Henri has learned to “get on the balcony” and see this challenge from a new perspective. “It encourages you to put yourself in different positions when you're at a negotiating table. You have to put yourself in the place of others and even consider how you yourself are at the center of the problem."
For Henri, the accelerator arrived at just the right time. “I am carrying out the process in a different way than when I had initially begun to approach it. There will be many values in tension but I believe these lessons from the accelerator and what I’ve learned during this time will help us put the sector on the right path.”
Polarities management to de-escalate stakeholder tensions
Rodrigo Díaz Plá has also learned how to navigate opposing views and tensions. Rodrigo is an author and social anthropologist working with coastal communities, artisanal fishing organizations, and institutions in Chile for the past 15 years. He directs the Centro de Investigación/Acción de la Pesca Artesanal y Sociedades Costeras, QUIÑE, where he applies multidisciplinary approaches to better understand and work with artisanal fishing and coastal communities.

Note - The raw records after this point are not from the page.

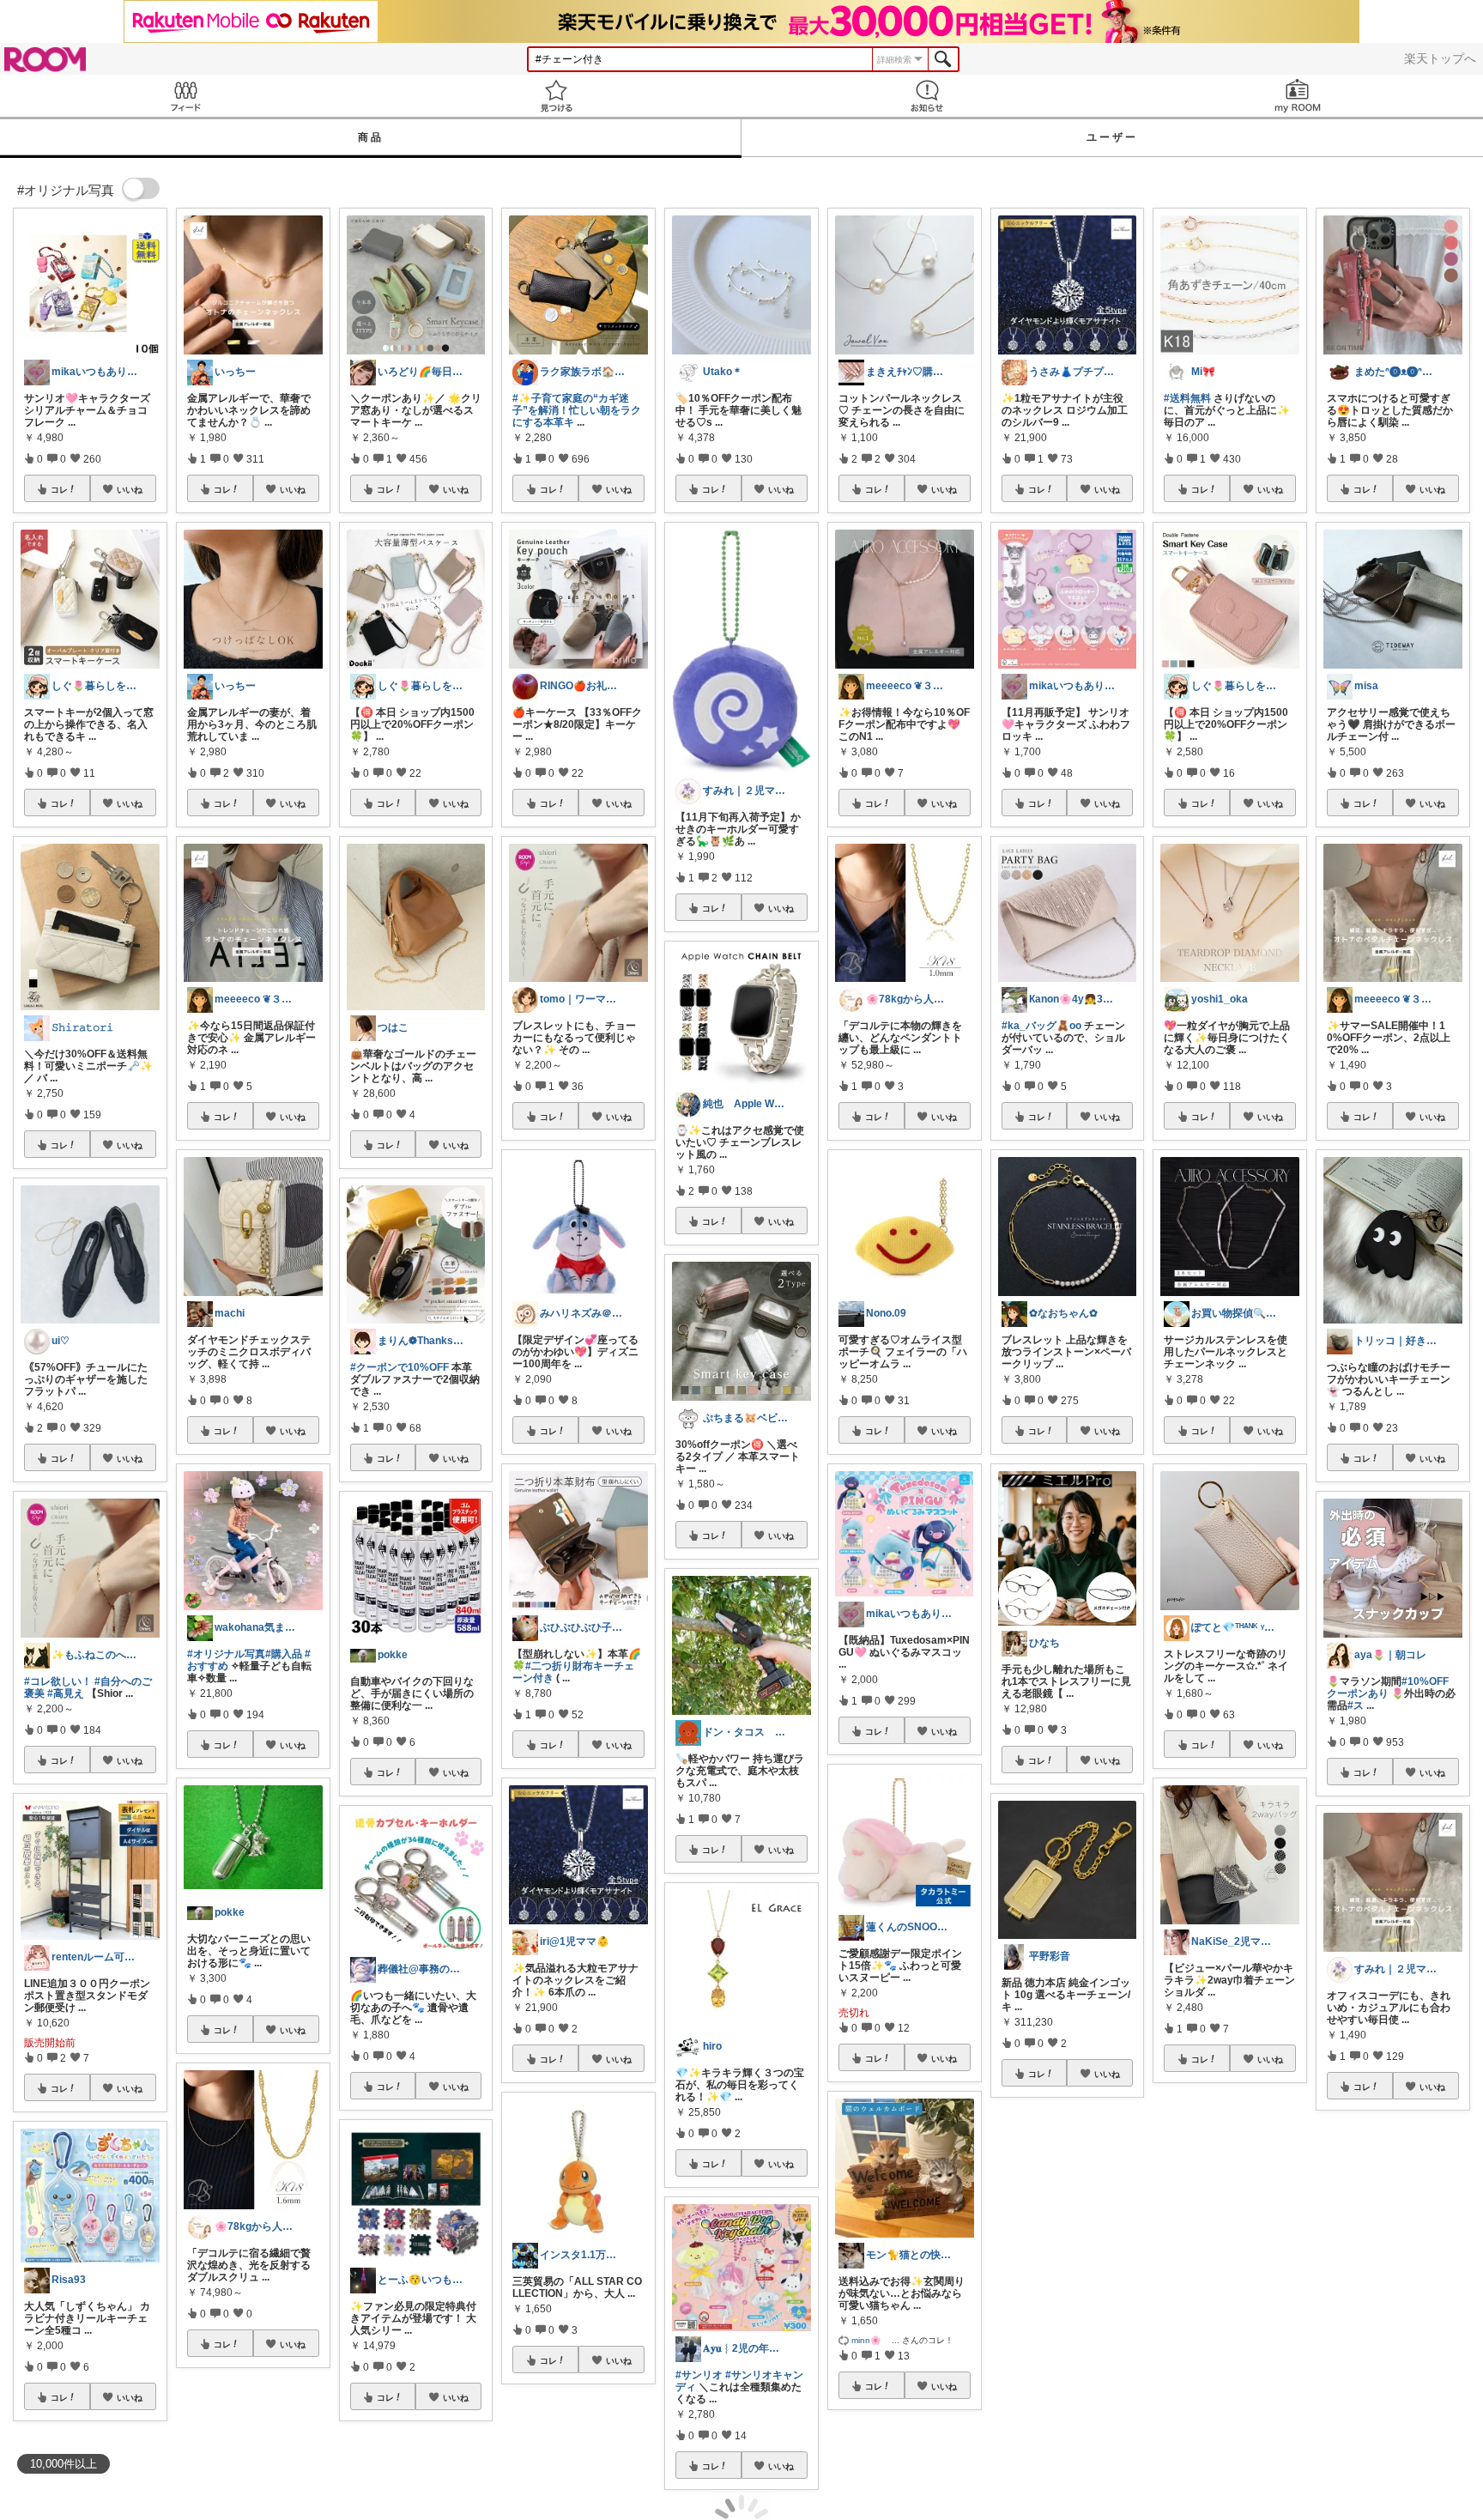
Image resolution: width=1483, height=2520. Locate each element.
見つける (556, 96)
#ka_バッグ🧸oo (1041, 1026)
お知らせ (927, 96)
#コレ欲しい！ (58, 1681)
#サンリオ (699, 2375)
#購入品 (283, 1654)
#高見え (65, 1693)
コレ (59, 489)
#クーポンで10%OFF (399, 1367)
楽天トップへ (1440, 58)
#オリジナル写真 (226, 1654)
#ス (1355, 1705)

He’s currently working with the Chango population, an indigenous coastal community living in northern Chile who only recently received legal recognition as an ethnic group by the state of Chile. Working with the community since 2016, Rodrigo has supported them through the process of obtaining legal recognition and continues working on various projects to safeguard their rights to territories and resources.
Photo provided by Rodrigo Díaz Plá.
He joined the accelerator to grow his leadership skills and overcome an emerging challenge. Artisanal fishermen and indigenous communities in southern Chile are clashing over rights to certain fishing areas, and as tensions escalate, Rodrigo anticipates a similar conflict will also arise in northern Chile between artisanal fishing groups and the Chango community he works with.
Having worked with various stakeholders in the fishing sector over the years, Rodrigo knows these two groups well, and believes misinformation and misconceptions are largely to blame for their conflict and growing tensions.
“In Chile, in recent times, political tempers are running very high. I think this has generated visions and brought out the worst in people in terms of racism and classism. Disinformation about this group of people, of seafarers, is widespread in Chile. We believe part of our work is to make these communities more visible.”
Applying lessons on polarity management, Rodrigo plans to de-escalate tensions and yield productive conversations. “I can understand that misinformation is a major issue in these conflicts. And in my case, I feel it’s necessary to empower myself as a changemaker so that the right conversations, proposals, and decisions can progress effectively. The tools provided by the accelerator in terms of putting these different visions into dialogue can help tackle a lot of misinformation.”
Photo provided by Rodrigo Díaz Plá.
A growing community of bold leaders
As Victoria, Henri, and Rodrigo put into practice lessons from the accelerator to address unique stakeholder challenges, they know they’re not alone. Together with 9 other leaders from their Latin American cohort, they’ve joined The Foundry — a bold community of 1,300+ alumni from Acumen Academy’s Accelerator and Fellowship programs who are changing systems across seas and around the world.